The Harry M. Zweig Memorial Fund for Equine Research

Harnessing the Immunomodulatory Properties of Interleukin-10 through a Gene Therapy Approach to Prevent Equine Osterarthritis

Principal Investigator: Kyla Ortved with Alan Nixon
Contact Information: Email:; Phone: 607-253-3030
Project Costs: $28,814
Project Period: 1/1/2015-12/31/2015

         Kyla Ortved                              
The broad objective of this two year proposal is to investigate the potential therapeutic role of the immunomodulatory cytokine, interleukin-10 (IL-10), using a gene therapy approach, in the prevention and treatment of post-traumatic osteoarthritis (OA) in the horse. OA is most commonly a consequence of traumatic injury to the articular surface, which occurs frequently in equine athletes. It is a progressive, debilitating disease that is estimated to affect 60% of horses in the USA and is responsible for substantial economic loss in the equine industry. Following joint injury, chondrocytes undergo a shift in the balance between anabolism and catabolism, with decreased production extra-cellular matrix (ECM) and increased production of inflammatory
mediators and degradative enzymes. Progressive degradation of the articular surface leads to pain, stiffness and lack of mobility, which culminates in functional failure of the joint. Currently there are no effective disease-modifying drugs to halt or reverse OA once the process begins, therefore, therapeutic interventions that interfere with the early inflammatory changes that occur in the posttraumatic joint would be of great benefit. Interleukin- 10, a cytokine with potent anti-inflammatory effects, has been shown by our group and others, to have antiinflammatory effects in the joint and to play a role in ECM homeostasis.

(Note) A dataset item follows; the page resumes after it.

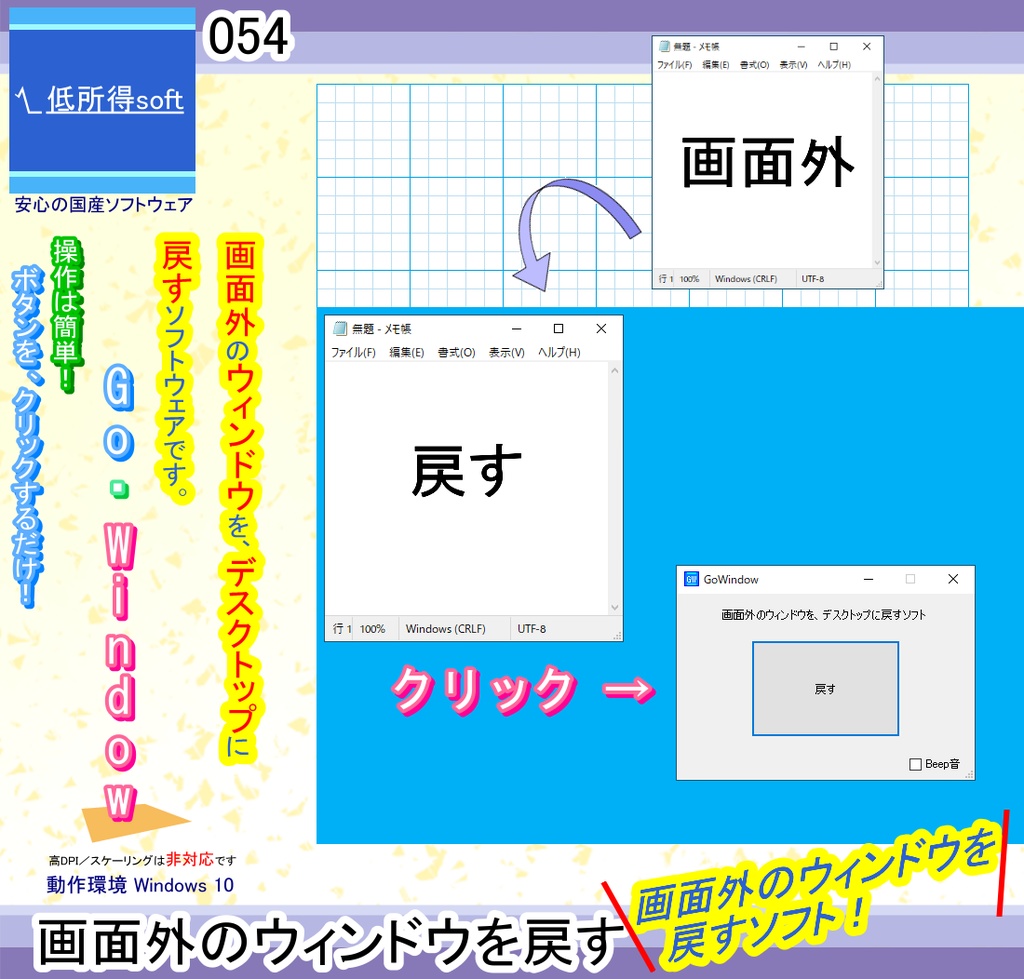This screenshot has height=979, width=1024.
Task: Enable the Beep音 checkbox in GoWindow
Action: pyautogui.click(x=913, y=763)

A gene therapy approach using an adeno-associated virus (AAV) vector to overexpress IL-10 represents a feasible method of delivering sustained, high doses of this cytokine to the joint environment. We hypothesize that IL-10 will modulate the global inflammatory response in the posttraumatic joint and that overexpression of this cytokine following injury will help protect the joint from secondary OA. This hypothesis will be tested in two specific aims:

Aim 1: Investigate the protective effects of AAV-mediated IL-10 overexpression in chondrocytes and synoviocytes cultured in inflammatory 3-dimensional, explant and co-culture systems;

Aim 2: Evaluate the in vivo effects of direct intra-articular injection of rAAV5-IL-10 into the equine carpal joint after induction of OA using a
validated carpal chip model. Response of cell and explant cultures will be evaluated by quantifying gene expression, protein synthesis and biochemical content of the ECM using qPCR, ELISA, flow cytometry, and histology. The second aim will be carried out in vivo using a previously validated carpal chip model for OA in
the horse and treatment outcomes will be measured through clinical examinations and synovial fluid analyses over a 56 day period. Cartilage and synovium will then be evaluated using pathology scores, gene expression analysis, biochemical assays, histology and immunohistochemistry.